Looked like a pretty positive article in Barron's, but the stock is down another 4% today last I looked. Soon, they'll have no (or very little) debt. Pretty difficult for me to believe they are in the same camp (re: upgrade costs) as the cable providers. But I am biased thanks in part to what I've read from Longleaf, Torray and Nygren.
Well, if you put it that way, I guess it does smell. A few things could change that: Revenues have been growing - even over the past few years - at double digit rates and are projected to continue to grow at nearly 10% per year over the next five years. Cash flow is expected to grow at nearly 32% per year over the next five years. Capital spending, however, is expected to decline at about a 3.75% rate over the same period, and their debt is expected to decline by over 590 mil (about 22%) as well.
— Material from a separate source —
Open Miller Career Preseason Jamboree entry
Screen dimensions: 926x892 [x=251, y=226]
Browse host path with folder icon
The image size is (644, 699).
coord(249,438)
Operating margins are also expected to increase as well from around 4% now to around 23% in five years. Prices are becoming comparable to cable for a "higher quality" product. They are the market leader and gaining market share every year. Oh, and who is going to compete against them? And, as Longleaf has stated, the main difference between them and the cable companies is the cap ex.
The smell may be unpleasant right now, but it could very well end up smelling like roses IF (and an important if at that) the "expected" scenarios turn out into fact. Time will tell. But who ever said that investing was "easy"?